It’s a fine line that divides solitude and loneliness. They’re almost two sides of the coin. If you’re not the kind of person who sees hectic people-centric activities as the obvious opposite to solitude, that is. It’s not often that you find the company of people with whom you can enjoy it all – solitude, loneliness, and some happy people-time, when you so wish. The past few weekends have defined a very desirable kind of solitude that I had missed for a while. Solitude, even in the presence of company. Weekends have been lazy and home-bound. They’ve been quiet. They’ve been aimless. Simple. And yet, they’ve done the job of weekending perfectly.
VC has been around and I think we’ve both made deliberate attempts to veg-out, which has resulted in ample lazing around and unwinding, either binging on a book, movies, or youtube, like I did the past two days.

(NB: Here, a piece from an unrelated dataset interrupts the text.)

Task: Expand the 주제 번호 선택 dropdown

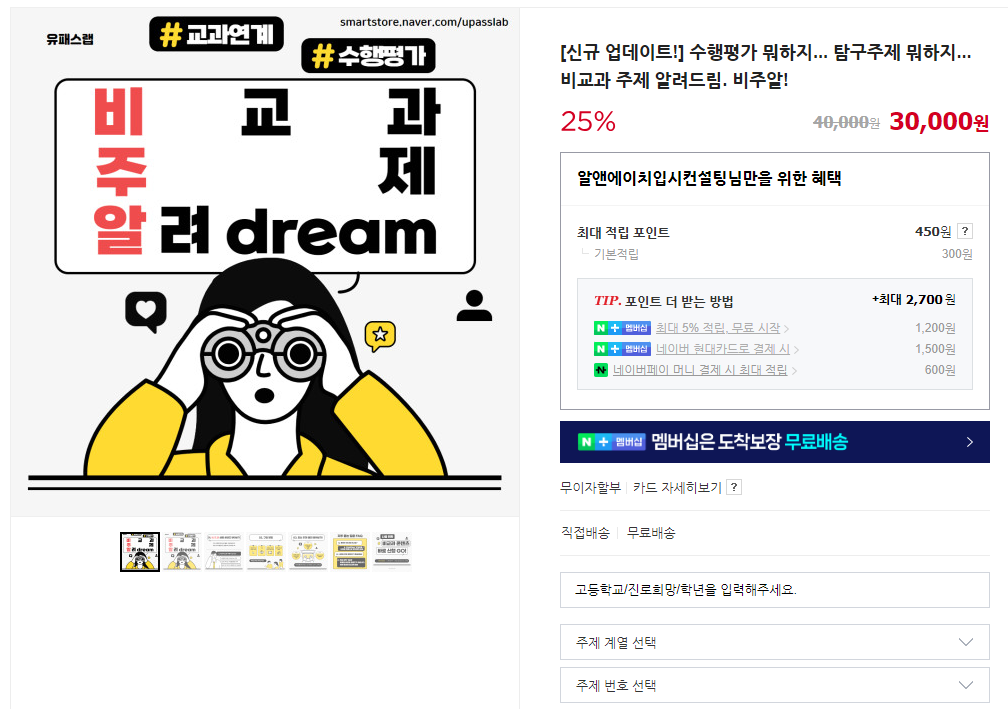Action: [774, 685]
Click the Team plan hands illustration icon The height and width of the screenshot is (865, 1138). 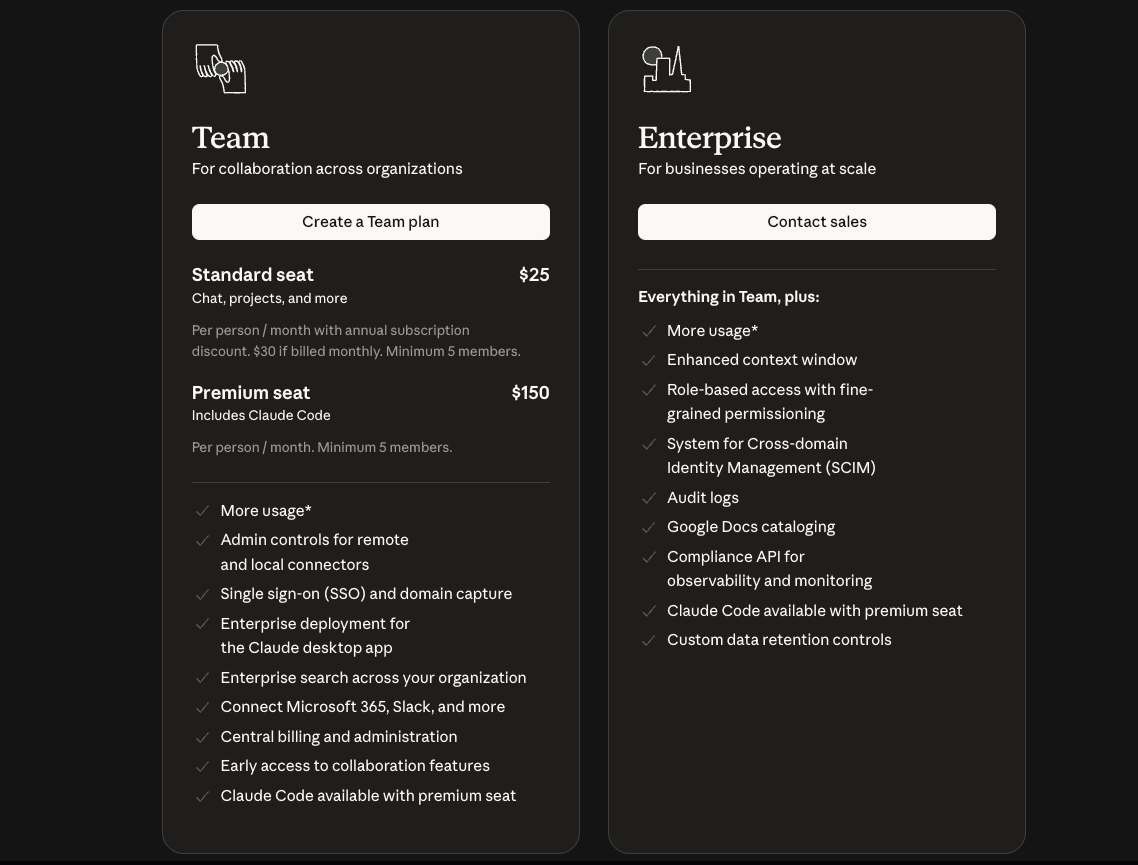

Maybe it’s a sign of how streamlines work is getting, but I am unable to even open up anything work-related, even in the rare case I feel extra efficient and like I want to get a head-start. The last two weeks have seen such a surge in productivity, and I’ve gotten so much done that I am a) too wired-out to think of work on the weekend and b) left with none of those little scraps of work that once inevitably were left for the weekend.
So, there has been time to watch questionable amount of TV. To go slow on a book, read the same one all day. To binge. There have been leisurely visits to the market. Extra long afternoon naps; indulgent, home-cooked meals. Impromptu dessert runs.
Sometimes an evening walk or drink by the sea. Early dinner so we can get right back into bed and finishing watching whatever it is we each were.
I don’t have this luxury of just peacefully co-existing with too many people. the comfort of not having to fill the silence, the moments and everything in between with conversation and activities. To just be in the same room, each left to our own devices (heh, pun totally intended!).
But yesterday, we bothered to step out. And go beyond our usual, convenient spot. It’s a spot I find myself going back to at least once every monsoon.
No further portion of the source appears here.